#### DATA PROVIDED

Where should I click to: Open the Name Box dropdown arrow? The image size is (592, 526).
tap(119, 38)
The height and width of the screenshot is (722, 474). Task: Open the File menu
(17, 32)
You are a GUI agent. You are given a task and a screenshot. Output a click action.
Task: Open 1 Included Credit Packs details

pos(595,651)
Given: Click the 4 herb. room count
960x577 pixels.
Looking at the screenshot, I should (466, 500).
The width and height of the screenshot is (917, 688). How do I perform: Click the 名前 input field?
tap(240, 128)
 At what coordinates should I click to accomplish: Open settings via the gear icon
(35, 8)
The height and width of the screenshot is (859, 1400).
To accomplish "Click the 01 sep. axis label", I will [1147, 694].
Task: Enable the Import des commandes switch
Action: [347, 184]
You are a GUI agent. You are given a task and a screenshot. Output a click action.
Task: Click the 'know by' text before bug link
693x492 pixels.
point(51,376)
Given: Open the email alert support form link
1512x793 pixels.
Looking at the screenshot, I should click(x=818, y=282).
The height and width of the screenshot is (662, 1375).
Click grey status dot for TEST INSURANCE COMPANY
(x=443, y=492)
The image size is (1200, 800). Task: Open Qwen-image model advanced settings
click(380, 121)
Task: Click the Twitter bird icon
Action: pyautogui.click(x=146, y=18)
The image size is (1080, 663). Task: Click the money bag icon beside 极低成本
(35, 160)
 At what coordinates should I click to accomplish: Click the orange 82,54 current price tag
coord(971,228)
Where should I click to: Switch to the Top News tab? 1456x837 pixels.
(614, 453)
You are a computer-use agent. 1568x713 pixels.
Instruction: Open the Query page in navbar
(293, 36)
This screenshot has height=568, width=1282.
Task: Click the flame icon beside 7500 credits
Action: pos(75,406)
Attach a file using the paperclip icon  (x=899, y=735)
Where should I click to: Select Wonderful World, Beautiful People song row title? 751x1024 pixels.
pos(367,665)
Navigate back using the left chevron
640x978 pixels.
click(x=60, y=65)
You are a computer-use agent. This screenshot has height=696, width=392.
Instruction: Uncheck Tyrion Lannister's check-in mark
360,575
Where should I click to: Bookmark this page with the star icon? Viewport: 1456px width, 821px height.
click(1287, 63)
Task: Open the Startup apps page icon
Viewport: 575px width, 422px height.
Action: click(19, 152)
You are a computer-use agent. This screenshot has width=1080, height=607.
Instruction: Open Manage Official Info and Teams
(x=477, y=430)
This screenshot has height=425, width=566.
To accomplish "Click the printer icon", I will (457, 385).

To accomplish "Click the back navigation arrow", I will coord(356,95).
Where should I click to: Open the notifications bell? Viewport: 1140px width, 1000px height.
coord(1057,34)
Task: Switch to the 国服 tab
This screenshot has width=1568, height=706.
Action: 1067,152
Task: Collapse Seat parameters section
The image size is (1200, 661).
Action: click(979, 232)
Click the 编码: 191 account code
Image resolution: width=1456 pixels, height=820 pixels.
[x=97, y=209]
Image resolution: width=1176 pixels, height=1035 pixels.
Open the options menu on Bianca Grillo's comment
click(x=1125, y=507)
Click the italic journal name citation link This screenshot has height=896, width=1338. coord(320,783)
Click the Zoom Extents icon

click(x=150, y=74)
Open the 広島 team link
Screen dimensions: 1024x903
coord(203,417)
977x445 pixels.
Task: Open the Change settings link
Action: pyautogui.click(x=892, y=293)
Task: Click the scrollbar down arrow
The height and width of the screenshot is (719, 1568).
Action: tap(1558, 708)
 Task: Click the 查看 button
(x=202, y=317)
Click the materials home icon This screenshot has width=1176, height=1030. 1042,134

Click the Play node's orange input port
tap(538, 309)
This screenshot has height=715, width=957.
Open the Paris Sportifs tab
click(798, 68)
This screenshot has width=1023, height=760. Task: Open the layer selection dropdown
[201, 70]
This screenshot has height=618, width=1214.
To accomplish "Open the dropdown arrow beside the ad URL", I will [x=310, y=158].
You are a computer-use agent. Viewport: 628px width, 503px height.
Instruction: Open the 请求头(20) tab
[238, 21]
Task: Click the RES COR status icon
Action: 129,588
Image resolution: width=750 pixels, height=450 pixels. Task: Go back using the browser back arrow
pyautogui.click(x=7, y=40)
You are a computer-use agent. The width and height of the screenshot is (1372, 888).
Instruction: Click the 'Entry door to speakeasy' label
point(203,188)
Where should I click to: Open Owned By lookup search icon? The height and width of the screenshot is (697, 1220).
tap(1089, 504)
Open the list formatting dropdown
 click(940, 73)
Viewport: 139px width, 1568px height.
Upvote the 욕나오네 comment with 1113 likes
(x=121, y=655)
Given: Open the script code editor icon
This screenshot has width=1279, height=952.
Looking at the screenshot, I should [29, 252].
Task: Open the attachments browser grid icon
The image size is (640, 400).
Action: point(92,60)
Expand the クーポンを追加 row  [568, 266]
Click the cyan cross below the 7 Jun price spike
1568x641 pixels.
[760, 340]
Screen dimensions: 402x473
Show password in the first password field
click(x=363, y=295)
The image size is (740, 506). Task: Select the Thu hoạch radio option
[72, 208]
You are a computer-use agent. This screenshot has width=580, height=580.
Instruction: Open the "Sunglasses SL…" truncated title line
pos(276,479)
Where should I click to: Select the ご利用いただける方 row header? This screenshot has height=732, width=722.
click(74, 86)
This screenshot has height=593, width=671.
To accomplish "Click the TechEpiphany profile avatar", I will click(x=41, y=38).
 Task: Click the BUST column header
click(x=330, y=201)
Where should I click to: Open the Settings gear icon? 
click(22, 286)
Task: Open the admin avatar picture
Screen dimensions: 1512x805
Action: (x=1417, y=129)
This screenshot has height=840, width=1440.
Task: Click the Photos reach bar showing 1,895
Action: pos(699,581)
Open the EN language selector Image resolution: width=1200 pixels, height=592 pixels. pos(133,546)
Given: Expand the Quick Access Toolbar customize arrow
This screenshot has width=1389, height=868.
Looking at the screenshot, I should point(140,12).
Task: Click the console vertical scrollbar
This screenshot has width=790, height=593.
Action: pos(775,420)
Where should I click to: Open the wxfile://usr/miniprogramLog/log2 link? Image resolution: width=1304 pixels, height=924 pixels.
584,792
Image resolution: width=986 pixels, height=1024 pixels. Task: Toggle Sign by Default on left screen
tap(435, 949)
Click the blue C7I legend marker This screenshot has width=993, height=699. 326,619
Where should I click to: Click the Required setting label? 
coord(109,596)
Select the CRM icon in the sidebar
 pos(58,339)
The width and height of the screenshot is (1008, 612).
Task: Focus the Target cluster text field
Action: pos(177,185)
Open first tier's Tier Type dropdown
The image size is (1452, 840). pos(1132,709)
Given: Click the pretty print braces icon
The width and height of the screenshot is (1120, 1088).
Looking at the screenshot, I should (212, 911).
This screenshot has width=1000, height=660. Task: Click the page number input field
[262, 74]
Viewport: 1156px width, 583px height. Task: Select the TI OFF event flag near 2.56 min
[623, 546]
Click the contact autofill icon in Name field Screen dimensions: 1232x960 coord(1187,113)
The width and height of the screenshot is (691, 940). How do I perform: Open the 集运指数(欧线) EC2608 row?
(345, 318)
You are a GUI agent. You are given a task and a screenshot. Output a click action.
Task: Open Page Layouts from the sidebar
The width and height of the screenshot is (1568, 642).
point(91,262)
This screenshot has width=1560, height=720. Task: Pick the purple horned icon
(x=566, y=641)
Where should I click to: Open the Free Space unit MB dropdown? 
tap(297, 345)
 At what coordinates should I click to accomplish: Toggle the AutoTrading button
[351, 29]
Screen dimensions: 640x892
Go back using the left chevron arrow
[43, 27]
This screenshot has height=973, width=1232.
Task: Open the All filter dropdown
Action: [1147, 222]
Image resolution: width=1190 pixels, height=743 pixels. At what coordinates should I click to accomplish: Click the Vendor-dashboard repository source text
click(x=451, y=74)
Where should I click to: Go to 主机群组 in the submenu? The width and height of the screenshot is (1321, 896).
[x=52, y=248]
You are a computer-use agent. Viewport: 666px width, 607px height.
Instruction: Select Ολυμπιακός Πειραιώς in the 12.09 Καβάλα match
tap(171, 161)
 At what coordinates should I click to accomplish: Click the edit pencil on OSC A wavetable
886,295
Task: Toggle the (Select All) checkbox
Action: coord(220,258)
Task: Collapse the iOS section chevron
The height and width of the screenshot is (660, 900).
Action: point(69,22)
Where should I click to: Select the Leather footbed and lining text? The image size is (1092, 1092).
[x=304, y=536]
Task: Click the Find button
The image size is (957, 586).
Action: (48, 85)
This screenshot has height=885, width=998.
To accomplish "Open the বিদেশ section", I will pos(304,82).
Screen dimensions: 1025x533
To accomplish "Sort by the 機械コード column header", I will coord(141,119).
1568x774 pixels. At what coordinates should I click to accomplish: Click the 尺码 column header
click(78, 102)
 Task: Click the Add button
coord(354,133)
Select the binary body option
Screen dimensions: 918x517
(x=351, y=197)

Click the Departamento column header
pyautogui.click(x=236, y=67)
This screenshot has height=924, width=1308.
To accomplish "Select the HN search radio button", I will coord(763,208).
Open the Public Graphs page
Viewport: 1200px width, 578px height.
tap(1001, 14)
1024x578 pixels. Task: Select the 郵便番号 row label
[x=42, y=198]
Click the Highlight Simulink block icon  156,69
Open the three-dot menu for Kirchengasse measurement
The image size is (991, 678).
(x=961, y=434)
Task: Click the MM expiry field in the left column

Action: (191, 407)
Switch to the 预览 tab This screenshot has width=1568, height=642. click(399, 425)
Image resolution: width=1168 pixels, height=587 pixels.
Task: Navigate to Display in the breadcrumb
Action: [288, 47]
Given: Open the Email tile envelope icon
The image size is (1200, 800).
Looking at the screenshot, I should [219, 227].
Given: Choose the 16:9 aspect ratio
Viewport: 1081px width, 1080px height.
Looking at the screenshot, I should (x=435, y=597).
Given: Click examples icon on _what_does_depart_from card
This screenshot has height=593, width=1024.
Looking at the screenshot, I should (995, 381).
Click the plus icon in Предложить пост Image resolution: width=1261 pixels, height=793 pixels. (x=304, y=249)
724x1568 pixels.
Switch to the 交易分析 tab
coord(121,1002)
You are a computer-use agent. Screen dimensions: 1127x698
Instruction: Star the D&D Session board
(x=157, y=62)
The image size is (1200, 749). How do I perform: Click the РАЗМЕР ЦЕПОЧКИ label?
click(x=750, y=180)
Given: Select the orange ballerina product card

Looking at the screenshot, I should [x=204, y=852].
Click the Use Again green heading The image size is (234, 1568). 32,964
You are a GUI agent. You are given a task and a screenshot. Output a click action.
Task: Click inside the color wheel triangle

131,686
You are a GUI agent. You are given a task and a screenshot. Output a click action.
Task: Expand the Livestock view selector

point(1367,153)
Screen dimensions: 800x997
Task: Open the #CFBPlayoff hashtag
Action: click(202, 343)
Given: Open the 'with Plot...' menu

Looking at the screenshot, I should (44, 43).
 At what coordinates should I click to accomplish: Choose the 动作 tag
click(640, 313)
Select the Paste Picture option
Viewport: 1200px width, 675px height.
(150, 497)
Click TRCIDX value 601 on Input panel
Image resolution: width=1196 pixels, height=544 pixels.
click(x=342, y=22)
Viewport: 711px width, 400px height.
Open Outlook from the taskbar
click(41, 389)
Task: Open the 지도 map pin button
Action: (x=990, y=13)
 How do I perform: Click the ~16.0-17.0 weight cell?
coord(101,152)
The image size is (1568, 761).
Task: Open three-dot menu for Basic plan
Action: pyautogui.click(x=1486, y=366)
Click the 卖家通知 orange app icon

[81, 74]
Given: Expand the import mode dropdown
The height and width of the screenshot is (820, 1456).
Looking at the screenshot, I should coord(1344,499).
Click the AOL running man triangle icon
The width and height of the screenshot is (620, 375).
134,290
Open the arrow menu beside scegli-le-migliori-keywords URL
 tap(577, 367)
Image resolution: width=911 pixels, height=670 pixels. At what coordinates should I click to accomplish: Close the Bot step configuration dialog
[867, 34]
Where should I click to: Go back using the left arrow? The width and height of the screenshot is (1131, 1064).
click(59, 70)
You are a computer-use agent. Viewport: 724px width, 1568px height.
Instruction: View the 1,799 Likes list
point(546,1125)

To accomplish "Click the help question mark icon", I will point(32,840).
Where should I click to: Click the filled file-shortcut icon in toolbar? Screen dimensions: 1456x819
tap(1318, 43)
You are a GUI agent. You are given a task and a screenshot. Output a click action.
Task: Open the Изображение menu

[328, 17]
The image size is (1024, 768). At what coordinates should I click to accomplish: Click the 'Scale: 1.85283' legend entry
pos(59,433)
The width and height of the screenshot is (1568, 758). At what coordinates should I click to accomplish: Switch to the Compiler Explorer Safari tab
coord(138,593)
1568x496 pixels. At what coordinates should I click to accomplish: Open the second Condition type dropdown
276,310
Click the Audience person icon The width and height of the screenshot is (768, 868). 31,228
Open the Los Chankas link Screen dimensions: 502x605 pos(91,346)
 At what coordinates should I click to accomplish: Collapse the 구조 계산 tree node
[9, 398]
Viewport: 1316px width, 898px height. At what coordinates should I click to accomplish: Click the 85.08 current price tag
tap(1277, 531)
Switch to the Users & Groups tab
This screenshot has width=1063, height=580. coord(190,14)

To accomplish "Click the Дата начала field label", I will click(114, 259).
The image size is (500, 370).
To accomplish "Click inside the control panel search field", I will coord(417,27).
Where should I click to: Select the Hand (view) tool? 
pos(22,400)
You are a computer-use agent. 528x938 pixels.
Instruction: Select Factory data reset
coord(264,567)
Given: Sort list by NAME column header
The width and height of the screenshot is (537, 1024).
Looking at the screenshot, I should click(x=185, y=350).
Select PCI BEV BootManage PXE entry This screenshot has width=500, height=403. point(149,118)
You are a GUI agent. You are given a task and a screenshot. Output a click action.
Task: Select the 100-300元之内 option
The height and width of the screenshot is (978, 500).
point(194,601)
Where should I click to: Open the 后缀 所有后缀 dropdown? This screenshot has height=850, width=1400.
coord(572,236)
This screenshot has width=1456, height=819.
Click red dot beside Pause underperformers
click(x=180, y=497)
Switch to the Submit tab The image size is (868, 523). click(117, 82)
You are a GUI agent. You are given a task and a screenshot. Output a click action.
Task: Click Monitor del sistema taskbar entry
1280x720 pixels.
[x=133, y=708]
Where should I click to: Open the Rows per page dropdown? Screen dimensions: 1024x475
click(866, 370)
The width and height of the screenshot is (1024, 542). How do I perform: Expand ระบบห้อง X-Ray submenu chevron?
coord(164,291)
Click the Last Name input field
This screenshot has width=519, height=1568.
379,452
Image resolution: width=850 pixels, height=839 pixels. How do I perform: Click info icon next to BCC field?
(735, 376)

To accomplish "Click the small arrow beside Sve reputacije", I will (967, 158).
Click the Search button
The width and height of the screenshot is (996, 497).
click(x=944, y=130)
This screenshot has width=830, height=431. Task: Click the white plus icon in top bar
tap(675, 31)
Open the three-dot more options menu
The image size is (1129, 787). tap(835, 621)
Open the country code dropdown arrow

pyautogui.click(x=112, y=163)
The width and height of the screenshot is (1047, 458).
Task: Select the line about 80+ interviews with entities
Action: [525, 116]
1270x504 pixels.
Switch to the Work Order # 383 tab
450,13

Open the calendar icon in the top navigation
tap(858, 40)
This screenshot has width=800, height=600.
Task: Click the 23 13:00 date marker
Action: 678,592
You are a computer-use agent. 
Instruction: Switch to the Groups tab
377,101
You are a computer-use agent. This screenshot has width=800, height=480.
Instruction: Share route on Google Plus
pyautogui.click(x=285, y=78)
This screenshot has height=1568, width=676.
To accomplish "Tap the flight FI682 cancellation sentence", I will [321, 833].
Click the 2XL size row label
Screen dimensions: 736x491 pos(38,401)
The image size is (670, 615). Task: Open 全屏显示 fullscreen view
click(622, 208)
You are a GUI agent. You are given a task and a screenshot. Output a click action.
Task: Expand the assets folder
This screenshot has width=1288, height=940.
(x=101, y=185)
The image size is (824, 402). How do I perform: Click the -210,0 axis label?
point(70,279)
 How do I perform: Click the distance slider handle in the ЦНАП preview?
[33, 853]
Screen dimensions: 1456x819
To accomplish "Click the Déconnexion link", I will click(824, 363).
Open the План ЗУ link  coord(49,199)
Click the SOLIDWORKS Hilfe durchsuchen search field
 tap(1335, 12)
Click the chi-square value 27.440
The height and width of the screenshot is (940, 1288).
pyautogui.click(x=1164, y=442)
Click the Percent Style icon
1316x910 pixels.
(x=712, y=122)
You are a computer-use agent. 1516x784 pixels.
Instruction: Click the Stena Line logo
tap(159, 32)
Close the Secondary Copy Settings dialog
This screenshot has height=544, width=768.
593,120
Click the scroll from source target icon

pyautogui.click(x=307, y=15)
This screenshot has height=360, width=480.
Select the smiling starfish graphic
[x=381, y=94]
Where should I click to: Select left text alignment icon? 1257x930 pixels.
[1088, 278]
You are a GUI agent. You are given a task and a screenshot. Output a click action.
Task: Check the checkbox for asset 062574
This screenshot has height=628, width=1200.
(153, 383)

########

=== WRITTEN INSTRUCTION ===
Edit the data from the line containing "The width and height of the screenshot is (917, 688)." down to the line containing "click(x=60, y=65)" so that "gear" becomes "cog", and return those lines with nothing else changed.

=== THE RESPONSE ===
The width and height of the screenshot is (917, 688). How do I perform: Click the 名前 input field?
tap(240, 128)
 At what coordinates should I click to accomplish: Open settings via the cog icon
(35, 8)
The height and width of the screenshot is (859, 1400).
To accomplish "Click the 01 sep. axis label", I will [1147, 694].
Task: Enable the Import des commandes switch
Action: [347, 184]
You are a GUI agent. You are given a task and a screenshot. Output a click action.
Task: Click the 'know by' text before bug link
693x492 pixels.
point(51,376)
Given: Open the email alert support form link
1512x793 pixels.
Looking at the screenshot, I should click(x=818, y=282).
The height and width of the screenshot is (662, 1375).
Click grey status dot for TEST INSURANCE COMPANY
(x=443, y=492)
The image size is (1200, 800). Task: Open Qwen-image model advanced settings
click(380, 121)
Task: Click the Twitter bird icon
Action: pyautogui.click(x=146, y=18)
The image size is (1080, 663). Task: Click the money bag icon beside 极低成本
(35, 160)
 At what coordinates should I click to accomplish: Click the orange 82,54 current price tag
coord(971,228)
Where should I click to: Switch to the Top News tab? 1456x837 pixels.
(614, 453)
You are a computer-use agent. 1568x713 pixels.
Instruction: Open the Query page in navbar
(293, 36)
This screenshot has height=568, width=1282.
Task: Click the flame icon beside 7500 credits
Action: pos(75,406)
Attach a file using the paperclip icon  (x=899, y=735)
Where should I click to: Select Wonderful World, Beautiful People song row title? 751x1024 pixels.
pos(367,665)
Navigate back using the left chevron
640x978 pixels.
click(x=60, y=65)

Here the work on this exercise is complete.